ABSTRACT

Tracing a line from popular eugenicist and racist reproductive control policies of the past century, this paper argues that contemporary Western discourses of pregnancy fatness perpetuate and amplify reproductive injustices endured by minority women, particularly socio-economically disadvantaged women of color and Indigenous women. Drawing on in-depth semi-structured interviews conducted in Aotearoa New Zealand with 12 self-identified fat, cis-gendered, Indigenous Māori women and women from the Pacific, we demonstrate how contemporary discourses about pregnancy fatness are racialized, constituting oppressive meanings about fat Māori and Pacific women’s unsuitability to reproduce and to mother. We demonstrate how such oppressive meanings perpetuate the harmful relations of colonization and reproduce legacies of reproductive injustice by disrupting Indigenous and other cultural epistemologies of reproduction, and undermining reproductive self-determination. We draw on the intersectional lens of reproductive justice, as articulated by women of color scholars and activists, to demand a much more complex and socially just view of the relationship between fatness, reproductive health and mothering.
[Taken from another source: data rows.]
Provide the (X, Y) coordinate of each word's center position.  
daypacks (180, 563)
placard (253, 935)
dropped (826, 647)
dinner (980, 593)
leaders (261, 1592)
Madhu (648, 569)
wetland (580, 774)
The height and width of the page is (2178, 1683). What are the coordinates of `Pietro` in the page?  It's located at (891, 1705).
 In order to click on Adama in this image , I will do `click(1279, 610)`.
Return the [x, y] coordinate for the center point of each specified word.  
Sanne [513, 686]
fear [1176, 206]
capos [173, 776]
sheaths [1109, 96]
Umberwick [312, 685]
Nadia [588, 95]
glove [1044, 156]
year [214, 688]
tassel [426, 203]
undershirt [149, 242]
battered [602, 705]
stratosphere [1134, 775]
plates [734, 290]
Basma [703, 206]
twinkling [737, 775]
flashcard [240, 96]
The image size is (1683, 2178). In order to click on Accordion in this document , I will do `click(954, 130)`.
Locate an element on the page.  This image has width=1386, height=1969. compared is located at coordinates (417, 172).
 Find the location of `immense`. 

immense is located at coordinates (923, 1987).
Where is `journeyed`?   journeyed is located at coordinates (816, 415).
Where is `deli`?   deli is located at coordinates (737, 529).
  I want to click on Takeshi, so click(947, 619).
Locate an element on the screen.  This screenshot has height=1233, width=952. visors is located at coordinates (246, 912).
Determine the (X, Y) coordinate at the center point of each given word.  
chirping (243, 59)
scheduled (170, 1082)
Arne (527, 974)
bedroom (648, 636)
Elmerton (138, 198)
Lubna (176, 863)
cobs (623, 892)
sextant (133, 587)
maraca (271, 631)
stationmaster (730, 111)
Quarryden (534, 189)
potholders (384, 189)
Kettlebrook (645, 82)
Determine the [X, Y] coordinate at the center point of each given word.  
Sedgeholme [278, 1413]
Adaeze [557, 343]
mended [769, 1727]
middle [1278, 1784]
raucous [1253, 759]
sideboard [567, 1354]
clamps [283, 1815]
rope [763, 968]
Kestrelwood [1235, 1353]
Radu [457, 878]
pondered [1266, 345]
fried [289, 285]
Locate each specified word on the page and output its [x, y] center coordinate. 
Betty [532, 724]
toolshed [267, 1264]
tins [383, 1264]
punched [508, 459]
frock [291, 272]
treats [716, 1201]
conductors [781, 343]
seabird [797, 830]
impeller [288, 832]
This view moves beyond individual blame and sanction to attend to the impact of discursive, structural and colonizing threats to maternal and child health, indeed to population health. It also restores and supports the dignity of women of color in their transition to parenthood by centering Indigenous and other cultural epistemologies of reproduction that intrinsically value their human existence and contextualize maternal belonging in a wider network of relationships.